Figure 2.

Structure of the PYL1–pyrabactin–ABI1 complex. (a) Structure overview of the complex. The N- and C- termini of PYL1 and ABI1, the locking residue Trp300, and the PYL1 α3-helix are indicated. Pyrabactin is shown as ball representation with the surrounding ligand binding pocket as mesh. (b) Structure of pyrabactin as ball model in the PYL1 pocket are shown as mesh.

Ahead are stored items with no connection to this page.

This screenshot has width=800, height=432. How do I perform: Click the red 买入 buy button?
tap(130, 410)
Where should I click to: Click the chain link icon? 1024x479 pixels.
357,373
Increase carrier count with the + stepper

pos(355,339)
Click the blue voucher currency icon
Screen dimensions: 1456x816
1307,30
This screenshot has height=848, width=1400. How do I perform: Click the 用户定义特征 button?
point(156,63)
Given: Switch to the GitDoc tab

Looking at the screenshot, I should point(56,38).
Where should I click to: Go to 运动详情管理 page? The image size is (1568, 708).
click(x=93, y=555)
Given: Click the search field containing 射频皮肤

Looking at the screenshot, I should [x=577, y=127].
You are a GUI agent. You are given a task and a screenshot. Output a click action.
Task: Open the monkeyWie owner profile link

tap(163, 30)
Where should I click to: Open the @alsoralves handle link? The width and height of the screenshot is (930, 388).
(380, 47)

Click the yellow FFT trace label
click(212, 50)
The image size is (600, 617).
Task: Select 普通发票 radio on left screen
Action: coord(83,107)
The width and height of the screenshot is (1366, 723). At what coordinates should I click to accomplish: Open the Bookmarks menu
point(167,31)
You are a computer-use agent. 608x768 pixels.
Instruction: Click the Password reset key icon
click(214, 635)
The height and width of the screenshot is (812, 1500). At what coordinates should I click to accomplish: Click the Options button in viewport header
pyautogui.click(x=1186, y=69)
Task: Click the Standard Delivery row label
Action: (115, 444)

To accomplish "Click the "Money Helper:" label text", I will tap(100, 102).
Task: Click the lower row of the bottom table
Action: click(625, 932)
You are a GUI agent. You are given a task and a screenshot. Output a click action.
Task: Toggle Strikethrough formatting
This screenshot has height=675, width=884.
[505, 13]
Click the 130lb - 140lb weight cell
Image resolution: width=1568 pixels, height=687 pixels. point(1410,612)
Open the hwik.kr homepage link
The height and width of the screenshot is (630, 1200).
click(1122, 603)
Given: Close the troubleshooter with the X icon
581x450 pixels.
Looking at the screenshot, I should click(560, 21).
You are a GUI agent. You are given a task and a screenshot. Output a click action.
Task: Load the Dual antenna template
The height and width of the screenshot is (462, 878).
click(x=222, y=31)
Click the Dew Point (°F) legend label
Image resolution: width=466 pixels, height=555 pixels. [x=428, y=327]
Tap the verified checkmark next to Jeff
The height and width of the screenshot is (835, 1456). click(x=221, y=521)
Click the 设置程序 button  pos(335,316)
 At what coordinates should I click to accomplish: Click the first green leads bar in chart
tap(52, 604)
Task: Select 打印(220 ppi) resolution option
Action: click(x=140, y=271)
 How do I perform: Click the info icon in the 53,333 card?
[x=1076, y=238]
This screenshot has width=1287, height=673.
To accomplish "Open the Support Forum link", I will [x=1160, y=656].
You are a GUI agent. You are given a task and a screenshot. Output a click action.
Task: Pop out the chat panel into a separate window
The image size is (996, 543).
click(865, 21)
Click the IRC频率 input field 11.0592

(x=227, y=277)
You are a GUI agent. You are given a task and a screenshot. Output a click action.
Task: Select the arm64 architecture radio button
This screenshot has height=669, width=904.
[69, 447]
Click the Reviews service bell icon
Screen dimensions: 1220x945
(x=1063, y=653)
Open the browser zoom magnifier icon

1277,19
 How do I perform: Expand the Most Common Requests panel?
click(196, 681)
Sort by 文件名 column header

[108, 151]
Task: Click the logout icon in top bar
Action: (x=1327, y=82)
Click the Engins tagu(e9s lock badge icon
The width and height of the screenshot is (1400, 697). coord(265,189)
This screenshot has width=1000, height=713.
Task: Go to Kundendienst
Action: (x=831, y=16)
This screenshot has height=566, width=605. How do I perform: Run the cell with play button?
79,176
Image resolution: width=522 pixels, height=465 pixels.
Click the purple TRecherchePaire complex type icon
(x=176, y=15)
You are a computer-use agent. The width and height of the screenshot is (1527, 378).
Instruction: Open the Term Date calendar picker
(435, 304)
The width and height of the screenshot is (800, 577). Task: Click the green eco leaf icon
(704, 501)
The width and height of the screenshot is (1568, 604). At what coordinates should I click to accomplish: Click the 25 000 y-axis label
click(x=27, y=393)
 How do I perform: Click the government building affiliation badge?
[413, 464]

The gate and latch are shown in yellow and magenta with the gate–pyrabactin distance indicated. (c) Close view of the pyrabactin-bound PYL1 ligand binding pocket (green) overlaid with the PYL1 structure in the PYL1–ABA–ABI1 complex (blue-grey). (d) 2 F₀−F_c electron density map of bound pyrabactin and its surrounding residues contoured at 1.0 σ. (e) Schematic representation of the interactions between pyrabactin and PYL1 binding pocket residues. Charged interactions and hydrogen bonds are indicated by arrows, hydrophobic interactions by solid lines with hydrogen bond donors in blue and acceptors in red. The position of pyrabactin relative to the closed gate is indicated. (f) Overlay of pyrabactin (grey) with (+)-ABA (pink) in the PYL1 binding pocket.